» Stored rows:
— Start —

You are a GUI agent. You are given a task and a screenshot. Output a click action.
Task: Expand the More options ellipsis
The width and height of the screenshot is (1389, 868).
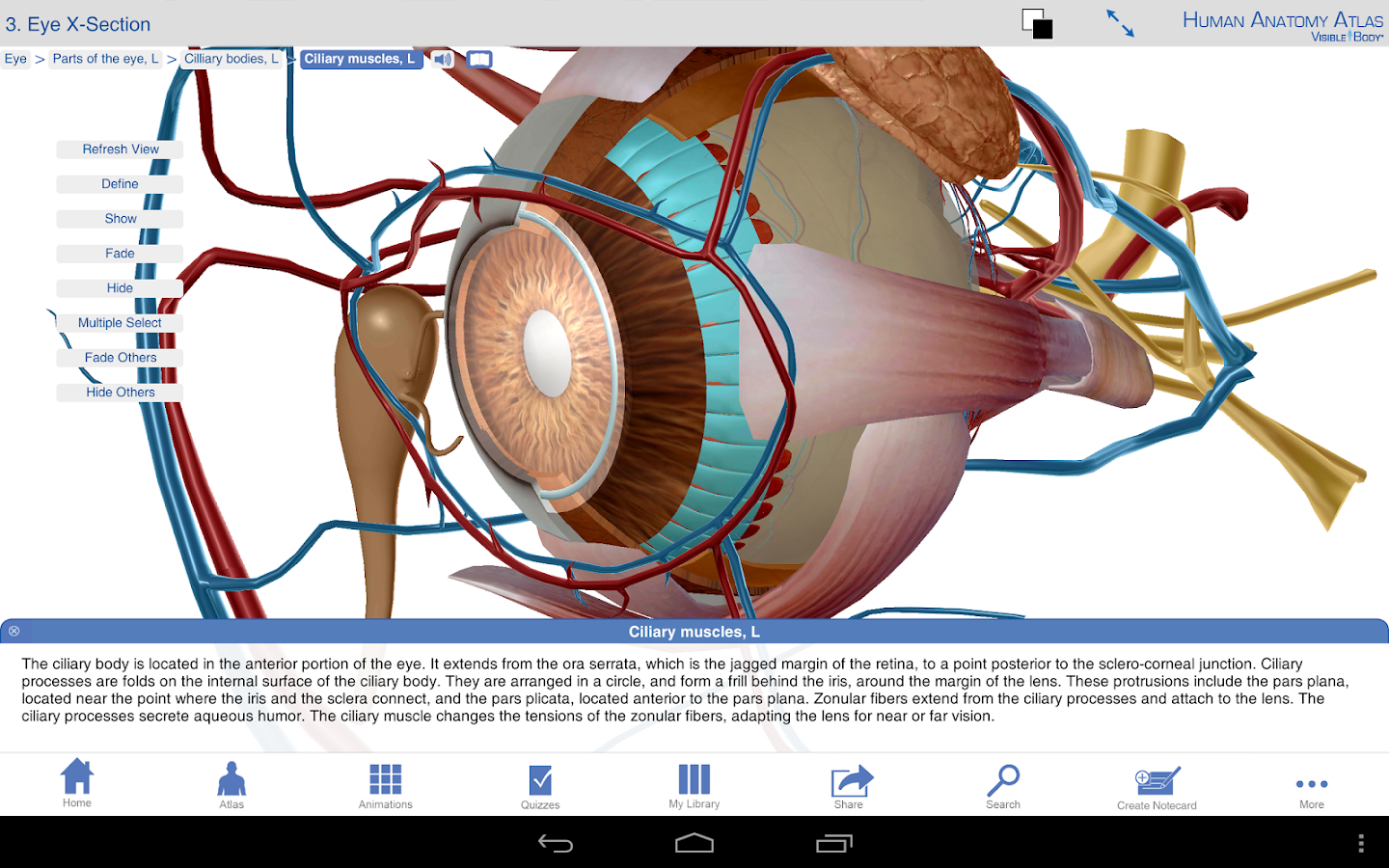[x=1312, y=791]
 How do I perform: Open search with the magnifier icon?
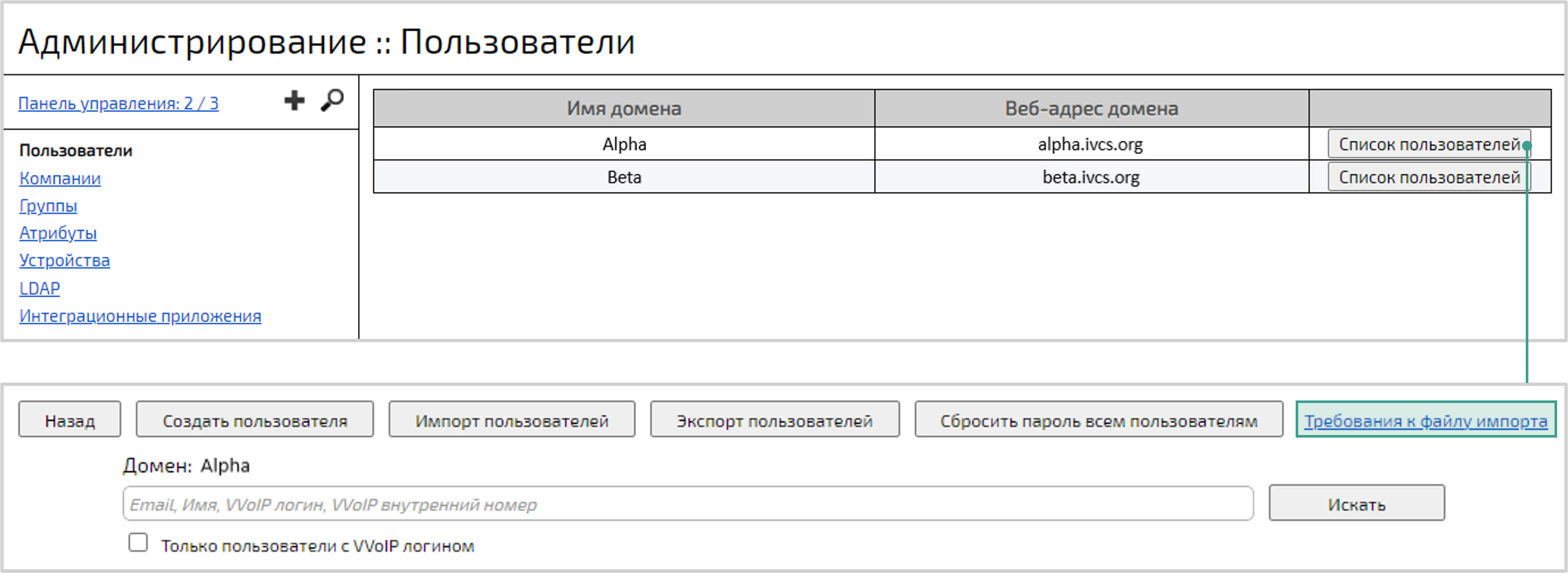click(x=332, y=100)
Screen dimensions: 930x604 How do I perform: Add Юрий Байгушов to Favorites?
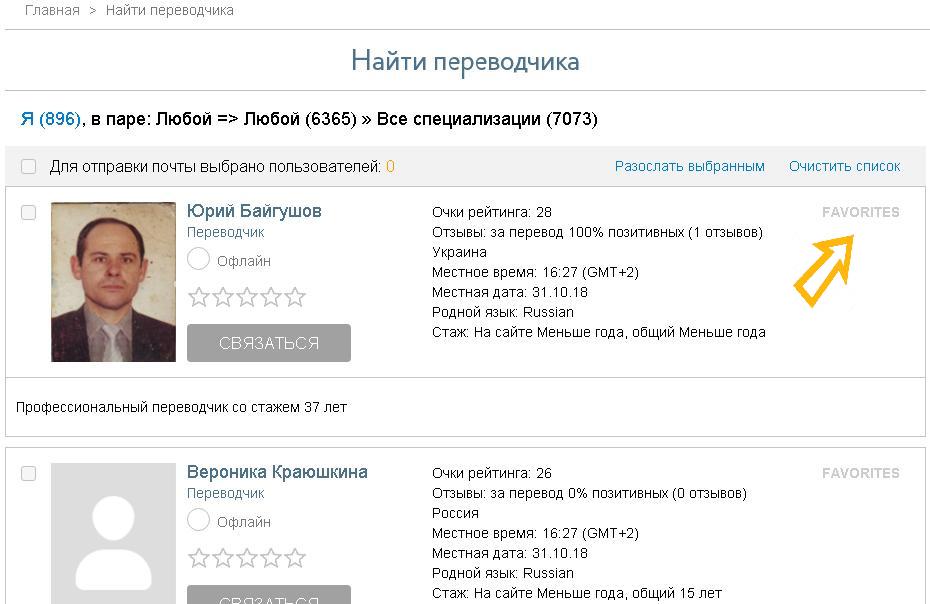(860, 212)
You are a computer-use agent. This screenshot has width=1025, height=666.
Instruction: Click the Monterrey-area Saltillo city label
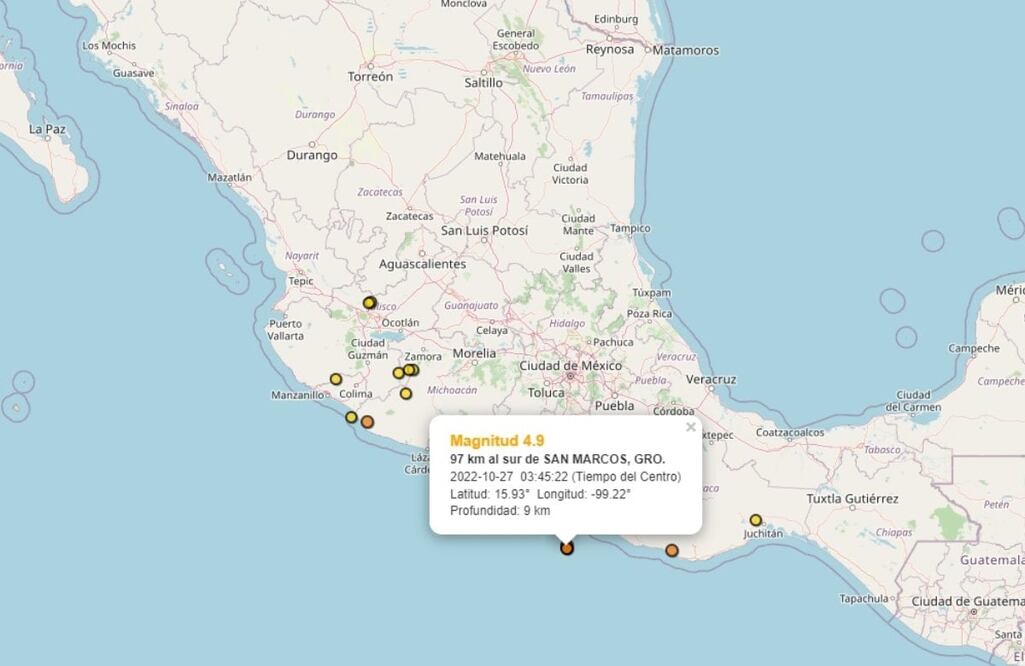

— End —

» What the task requires:
Print the lines above word for word, but leave out the pictures.

» Exercise solution:
You are a GUI agent. You are given a task and a screenshot. Output a click action.
Task: Expand the More options ellipsis
The width and height of the screenshot is (1389, 868).
[x=1312, y=791]
 How do I perform: Open search with the magnifier icon?
click(x=332, y=100)
Screen dimensions: 930x604 How do I perform: Add Юрий Байгушов to Favorites?
(860, 212)
You are a computer-use agent. This screenshot has width=1025, height=666.
Instruction: Click the Monterrey-area Saltillo city label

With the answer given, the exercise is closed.